Dockworkers in Greece Block Military Shipments to Israel
On July 14th, dock workers organized through the Container Handling Workers Union (ENEDEP) and the Permanent and Probationary Port Workers’ Union (PLO) in Greece, led a joint action to halt a shipment of Indian produced enriched steel intended for military use by Israel in the ongoing war with Hamas in Gaza. The Port of Piraeus workers, joined by other anti-war protesters, blocked the unloading of the ship Ever Golden while denouncing the war and refusing to allow the dock to become a “hub for the transfer of war equipment.” The shipment, having been obstructed, was then sent off to be transhipped by the Chinese owned COSCO Shipping Pisces, in an attempt to smuggle the steel through under the noses of the workers and was set to arrive that following Wednesday, July 16th.
The workers, again, organized and coordinated another blockage, with thousands of people rallying under the cry that their “hands will not be soaked in blood.” The unions clearly expressed that these actions are as much an act of self defense for the workers as they are an act of solidarity; they do not wish to come under the crosshairs of warring bourgeoisies, becoming victims of the war themselves.
Similarly, in June, French dockworkers with the Confédération Générale du Travail (CGT) union of port workers at Fos-sur-Mer refused to load a shipment of 19 pallets of ammunition belt links used to manufacture machine guns that were set out to be delivered to Haifa, Israel. The strike successfully sent the Israeli ship back home empty handed. Afterward, Italian dockworkers in the Unione Sindicale di Base (USB) and Greek dockworkers in ENEDEP made public statements declaring they too would refuse loading and unloading any and all arms shipments to Israel. These actions are the result of a growing network of European dockworker unions in France, Italy, Malta, Slovenia, Spain, and others that have begun coordinating actions and sharing information about weapons shipments among themselves, to obstruct when possible.

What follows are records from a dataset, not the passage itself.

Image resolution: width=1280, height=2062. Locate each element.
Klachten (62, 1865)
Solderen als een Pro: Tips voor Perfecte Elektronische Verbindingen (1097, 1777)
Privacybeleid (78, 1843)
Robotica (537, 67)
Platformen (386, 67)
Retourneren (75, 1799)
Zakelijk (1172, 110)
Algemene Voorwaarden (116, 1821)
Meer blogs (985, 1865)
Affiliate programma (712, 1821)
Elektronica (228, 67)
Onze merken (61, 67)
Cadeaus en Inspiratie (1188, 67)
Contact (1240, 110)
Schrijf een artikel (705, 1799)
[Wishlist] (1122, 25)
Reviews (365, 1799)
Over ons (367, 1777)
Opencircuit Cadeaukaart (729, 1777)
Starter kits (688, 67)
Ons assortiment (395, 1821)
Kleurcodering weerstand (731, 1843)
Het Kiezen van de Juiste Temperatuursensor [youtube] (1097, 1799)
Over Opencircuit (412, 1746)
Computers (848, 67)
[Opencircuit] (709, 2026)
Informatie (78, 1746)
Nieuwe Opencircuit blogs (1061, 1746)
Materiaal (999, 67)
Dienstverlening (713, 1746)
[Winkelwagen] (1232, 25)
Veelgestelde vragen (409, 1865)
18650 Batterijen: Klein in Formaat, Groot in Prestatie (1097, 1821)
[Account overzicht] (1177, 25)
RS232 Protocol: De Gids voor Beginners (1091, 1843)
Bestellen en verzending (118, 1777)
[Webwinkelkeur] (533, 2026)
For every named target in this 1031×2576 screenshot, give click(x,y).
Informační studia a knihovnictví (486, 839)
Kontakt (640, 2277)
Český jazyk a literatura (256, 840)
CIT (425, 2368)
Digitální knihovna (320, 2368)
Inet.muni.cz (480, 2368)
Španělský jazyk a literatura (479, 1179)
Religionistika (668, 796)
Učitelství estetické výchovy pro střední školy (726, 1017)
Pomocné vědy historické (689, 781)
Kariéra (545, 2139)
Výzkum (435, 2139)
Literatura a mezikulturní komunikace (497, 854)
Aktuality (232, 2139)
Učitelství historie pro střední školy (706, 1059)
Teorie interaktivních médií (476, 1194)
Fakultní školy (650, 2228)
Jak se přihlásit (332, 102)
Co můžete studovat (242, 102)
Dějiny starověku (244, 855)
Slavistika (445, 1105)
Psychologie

This revolt of the proletariat against their national bourgeoisies and their imperialist wars confirms the need for continuous consolidation of the working class into class unions and how even just a few unions in coordination can disrupt the carefully orchestrated flow of war materials between the capitalist States to be used to kill proletarians abroad. It is on the basis of the economic struggle and self-defense that these worker defense organizations should continue to strengthen their coordination along international lines and further distinguish their class’s interests apart from those of the capitalists, but only with the class party and global revolution will we see the end of capitalism and its wars.